For transfers to the United States, the parties rely on the EU-U.S. Data Privacy Framework and, as a fallback mechanism, the Standard Contractual Clauses (SCCs) adopted by the European Commission (Module 2: Controller to Processor).
The SCCs are incorporated by reference into this DPA. In the event of conflict between this DPA and the SCCs, the SCCs shall prevail to the extent of the conflict.
The Processor conducts transfer impact assessments for each sub-processor located outside the EEA and implements supplementary measures where necessary, including encryption of data in transit and at rest, pseudonymization, and contractual commitments from sub-processors.
The Processor shall promptly inform the Controller if it becomes aware of any change in law or practice that would prevent it from complying with its obligations under the SCCs.
8. Data Breach Notification
The Processor shall notify the Controller without undue delay, and in any event within forty-eight (48) hours, after becoming aware of a personal data breach affecting Controller's data.
The notification shall include: (a) the nature of the breach, including the categories and approximate number of data subjects affected; (b) the likely consequences of the breach; (c) the measures taken or proposed to address the breach and mitigate its effects; and (d) the name and contact details of the Processor's data protection contact.
The Processor shall cooperate with the Controller in investigating the breach, mitigating its effects, and fulfilling the Controller's notification obligations to supervisory authorities and data subjects under GDPR Articles 33 and 34.
The Processor maintains an incident response plan that is tested at least annually through tabletop exercises.
9. Audit Rights
The Controller has the right to audit the Processor's compliance with this DPA, either directly or through an independent third-party auditor, subject to reasonable notice (at least thirty (30) days) and confidentiality obligations.
The Processor shall make available all information necessary to demonstrate compliance and shall allow and contribute to audits, including inspections of facilities where personal data is processed.
The Processor shall provide the Controller, upon request, with: (a) copies of relevant third-party audit reports (SOC 2 Type II or equivalent); (b) results of penetration testing; (c) documentation of security measures; and (d) records of data processing activities.

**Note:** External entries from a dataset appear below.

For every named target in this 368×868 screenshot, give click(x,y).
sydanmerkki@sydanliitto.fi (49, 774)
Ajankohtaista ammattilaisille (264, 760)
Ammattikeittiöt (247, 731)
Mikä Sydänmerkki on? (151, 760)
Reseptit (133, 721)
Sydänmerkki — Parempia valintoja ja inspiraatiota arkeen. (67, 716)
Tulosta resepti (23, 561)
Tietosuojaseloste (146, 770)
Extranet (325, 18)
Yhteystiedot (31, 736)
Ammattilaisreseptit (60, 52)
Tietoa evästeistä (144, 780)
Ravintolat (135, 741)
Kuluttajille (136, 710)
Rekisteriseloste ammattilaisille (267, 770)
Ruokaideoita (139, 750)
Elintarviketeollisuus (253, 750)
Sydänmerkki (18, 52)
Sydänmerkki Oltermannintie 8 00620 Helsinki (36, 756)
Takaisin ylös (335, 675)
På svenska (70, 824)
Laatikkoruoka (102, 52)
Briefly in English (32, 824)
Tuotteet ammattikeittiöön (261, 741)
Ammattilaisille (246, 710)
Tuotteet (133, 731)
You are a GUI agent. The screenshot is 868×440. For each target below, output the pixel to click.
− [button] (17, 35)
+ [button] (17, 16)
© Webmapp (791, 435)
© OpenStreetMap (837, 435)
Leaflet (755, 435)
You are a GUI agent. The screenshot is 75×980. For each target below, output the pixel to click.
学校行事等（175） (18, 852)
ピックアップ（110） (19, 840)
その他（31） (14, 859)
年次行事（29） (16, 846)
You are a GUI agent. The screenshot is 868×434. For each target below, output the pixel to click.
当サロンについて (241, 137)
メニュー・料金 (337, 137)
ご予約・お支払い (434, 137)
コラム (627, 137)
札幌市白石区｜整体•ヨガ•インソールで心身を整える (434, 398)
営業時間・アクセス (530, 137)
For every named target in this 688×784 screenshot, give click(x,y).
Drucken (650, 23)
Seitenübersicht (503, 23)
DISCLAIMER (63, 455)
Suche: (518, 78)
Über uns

Audits shall be conducted during normal business hours, no more than once per year (unless a specific incident warrants an additional audit), and shall be at the Controller's expense unless the audit reveals a material non-compliance, in which case costs shall be borne by the Processor.
The Processor shall promptly remediate any non-compliance identified during an audit and provide the Controller with evidence of remediation within thirty (30) days.
Last updated: April 5, 2026. Version 1.0 — Draft.